Palmeiro, dressed in a black suit with gray pinstripes and a black tie, wagged his finger at the committee's chairmen, Rep. Tom Davis, R-Va., and Rep. Henry Waxman, D-Calif., and said in his opening statement: "Let me start by telling you this. I have never used steroids, period. I don't know how to say it any more clearly than that. Never.''
On July 15, 2005, in Seattle, Palmeiro reached 3,000 hits. Three weeks later, MLB announced that he had tested positive for steroids. In a conference call, Palmeiro said he was "embarrassed,'' and he had no idea how it happened.
While Palmeiro's career stats rank with those of elite Hall of Famers, his suspension aligns him with Barry Bonds, Roger Clemens and Mark McGwire, the poster boys for the Steroid Era.
McGwire is on the Hall of Fame ballot for the fifth year, but hasn't come close to the 75 percent of the vote needed for induction.
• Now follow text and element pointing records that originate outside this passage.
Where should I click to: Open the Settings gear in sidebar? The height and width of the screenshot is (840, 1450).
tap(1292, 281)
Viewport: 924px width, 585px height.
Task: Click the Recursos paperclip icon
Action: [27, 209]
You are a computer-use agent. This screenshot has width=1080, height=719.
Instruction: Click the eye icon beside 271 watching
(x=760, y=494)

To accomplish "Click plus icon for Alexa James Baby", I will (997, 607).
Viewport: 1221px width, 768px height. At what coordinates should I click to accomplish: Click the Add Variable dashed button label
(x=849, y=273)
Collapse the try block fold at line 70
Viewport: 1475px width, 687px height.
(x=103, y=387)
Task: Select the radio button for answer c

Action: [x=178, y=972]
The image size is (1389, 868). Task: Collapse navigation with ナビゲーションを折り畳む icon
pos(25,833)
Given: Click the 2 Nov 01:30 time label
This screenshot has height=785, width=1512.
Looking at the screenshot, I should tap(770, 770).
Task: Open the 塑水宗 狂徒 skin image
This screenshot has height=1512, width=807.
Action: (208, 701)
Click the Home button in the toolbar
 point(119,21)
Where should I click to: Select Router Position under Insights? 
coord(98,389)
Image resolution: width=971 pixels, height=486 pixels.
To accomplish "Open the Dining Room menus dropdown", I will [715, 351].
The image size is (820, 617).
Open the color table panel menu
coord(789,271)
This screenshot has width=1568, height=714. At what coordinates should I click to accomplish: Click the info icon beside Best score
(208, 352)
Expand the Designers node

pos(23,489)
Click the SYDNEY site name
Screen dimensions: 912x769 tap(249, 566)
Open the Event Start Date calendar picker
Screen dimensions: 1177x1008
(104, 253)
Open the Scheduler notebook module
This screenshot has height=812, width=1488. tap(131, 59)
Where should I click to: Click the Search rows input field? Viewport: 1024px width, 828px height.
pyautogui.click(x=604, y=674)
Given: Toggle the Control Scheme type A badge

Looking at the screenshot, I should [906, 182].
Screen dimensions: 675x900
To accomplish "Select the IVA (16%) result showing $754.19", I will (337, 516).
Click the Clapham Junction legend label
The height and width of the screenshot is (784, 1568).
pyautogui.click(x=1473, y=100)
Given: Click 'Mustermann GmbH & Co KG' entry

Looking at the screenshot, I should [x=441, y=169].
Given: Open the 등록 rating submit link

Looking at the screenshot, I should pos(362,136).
He received 23.7 percent a year ago.
Bonds, who hit 762 home runs, and Clemens, who had 354 wins, are eligible for Cooperstown in two years, but each are being investigated for allegedly lying about their use of performance-enhancing drugs.
Suspicions about performance-enhancement had long followed McGwire, and last year he admitted taking steroids during his career, including 1998, the season in which he hit 70 home runs to break Roger Maris' single-season record of 61.
Mel Antonen lives in Washington, D.C., and is a baseball analyst for Sirius-XM Radio. He covered baseball at USA Today for 25 years.